Included here in particular for The wreck of former boundaries. Regular readers will know I’ve been following Aaron’s career for several years now, and I consider him (and several others involved with this recording) a good friend and a remarkable musical colleague. So I can’t pretend objectivity: but nevertheless, it’s fantastic to hear the long collaboration (and its own set of friendships) between Aaron and ELISION come to such thrilling fruition.

Chaya Czernowin/Vlaamse Opera – Infinite Now (Vlaamse Opera, Ghent, April)

Czernowin’s music has grown richer in recent years as its means have become sparer – a paradoxical image I think the composer would appreciate. A world away from the precise detailing of Pnima … ins innere, the opera that launched Czernowin onto the international stage at the end of the 1990s, Infinite Now is an opera of vast tableaux, intense, almost overwhelming energies, and supreme confidence. Compared to her work of even the 2000s there is a stripping back of surface activity – revealing vaster spaces beneath – and this six-act meditation on time and entrapment compressed in the mind into something that fitted and filled your skull.
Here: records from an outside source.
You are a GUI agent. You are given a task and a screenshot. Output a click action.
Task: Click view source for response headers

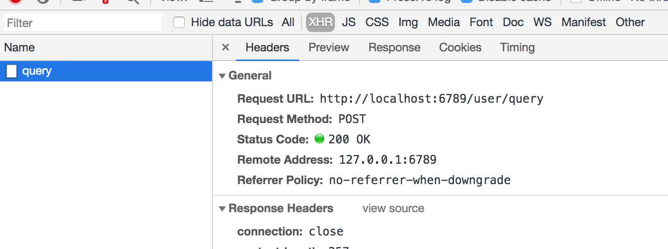click(393, 208)
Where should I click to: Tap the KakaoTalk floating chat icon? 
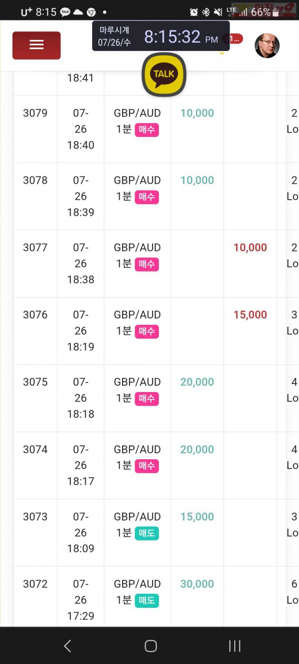pyautogui.click(x=164, y=74)
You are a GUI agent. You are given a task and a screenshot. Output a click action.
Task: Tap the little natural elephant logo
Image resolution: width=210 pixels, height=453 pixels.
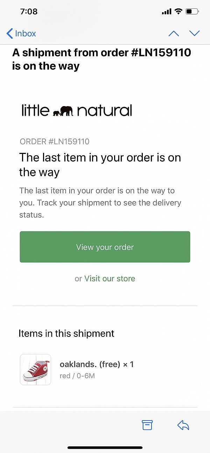[x=77, y=110]
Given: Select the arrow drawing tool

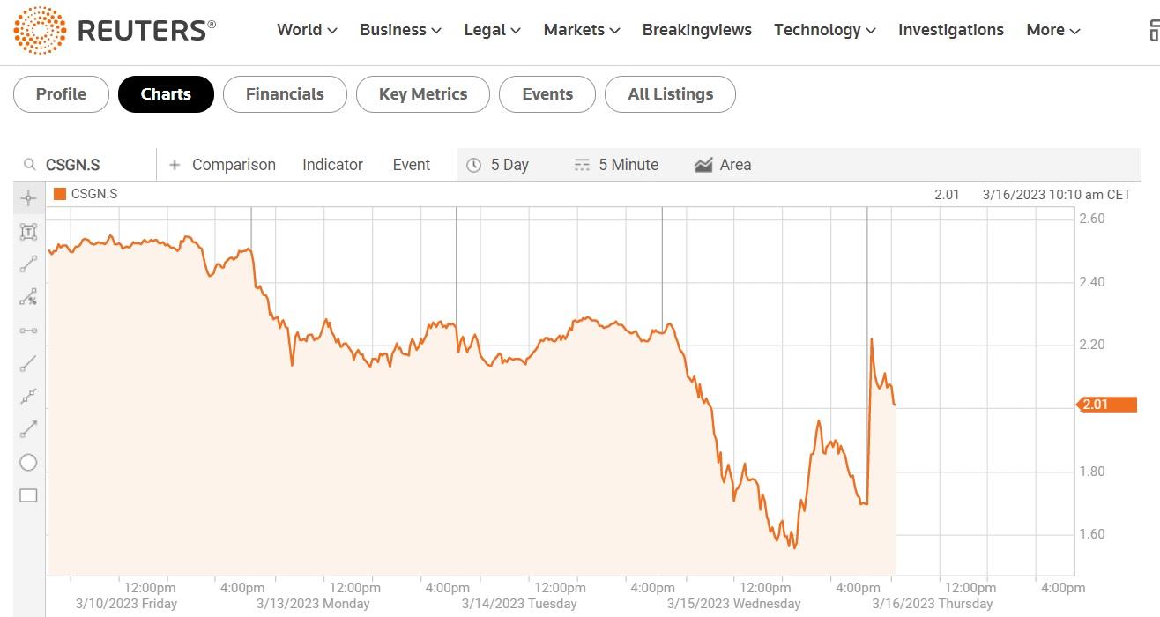Looking at the screenshot, I should [x=28, y=429].
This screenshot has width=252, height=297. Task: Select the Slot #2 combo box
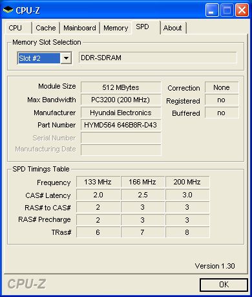click(45, 58)
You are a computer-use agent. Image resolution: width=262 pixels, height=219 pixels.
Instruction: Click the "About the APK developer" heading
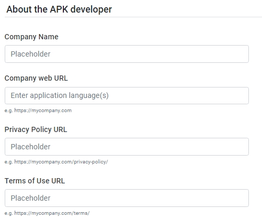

György Kurtág/Reinbert de Leeuw, Asko|Schönberg, Netherlands Radio Choir – Complete Works for Ensemble and Choir (ECM)

A triple album of works spanning Kurtág’s career and containing authoritative performances of some his very best pieces, among them Grabstein für Stephan, Messages of the Late Miss R. Troussova (soprano: Natalia Zagorinskaya) and … quasi una fantasia … (piano: Tamara Stefanovich). Absent from many others’ best-of lists that I’ve seen, but this an essential (and very well presented) addition to your collection.

Laurence Crane/asamisimasa – Sound of Horse (Hubro)

Here’s what I wrote in Tempo (again, Oct 2017): “I confess I listened to the asamisimasa disc for the first time in a state of complete joy. The Norwegian group have long championed Crane’s music … and they have mastered his combination of human warmth and ironic glint.”

Isaiah Ceccarelli/Isaiah Ceccarelli, Katelyn Clark, Mira Benjamin, Galya Bisengalieva, Robert Ames, Gregor Riddell – Bow (another timbre)

Really, all of the extraordinary Canadian Composers series Simon Reynell has curated for his Sheffield-based label another timbre deserves to be here (others issued so far feature music by Linda Catlin Smith, Martin Arnold, Chiyoko Szlavnics and Marc Sabat), but forcing myself to pick a single disc I come down to this one. Ceccarelli is the composer I knew least about in advance of listening these discs (and writing about them for The Wire at the start of the year), but his was the one that really knocked my sideways when I put it on, for its startling transparency. And although I couldn’t attend that night, I understand his portative organ and percussion duo with Katelyn Clark at Café Oto as part of the series’ launch weekend was another highlight. One to watch.

Heiner Goebbels/Insomnio – Industry and Idleness, Herakles 2, Suite for sampler and ensemble, La Jalousie (Gaudeamus Muziekweek, Utrecht, September)

Why isn’t Goebbels’ music heard much more widely, especially in the UK? Perhaps my initial reaction to this concert reflects my own ignorance, but it also speaks to how much I enjoyed it. I hear a lot of music (some of it quite bad) dragging samplers, beats and so on into a new music context; I’ve not heard much that does it as well as Goebbels’ Suite. Then there’s his effortless eclecticism and theatricality. I brought Ensemble Klang’s recording of Goebbels’ Walden home with me from Gaudeamus, and my newly discovered affection for his music has continued to grow.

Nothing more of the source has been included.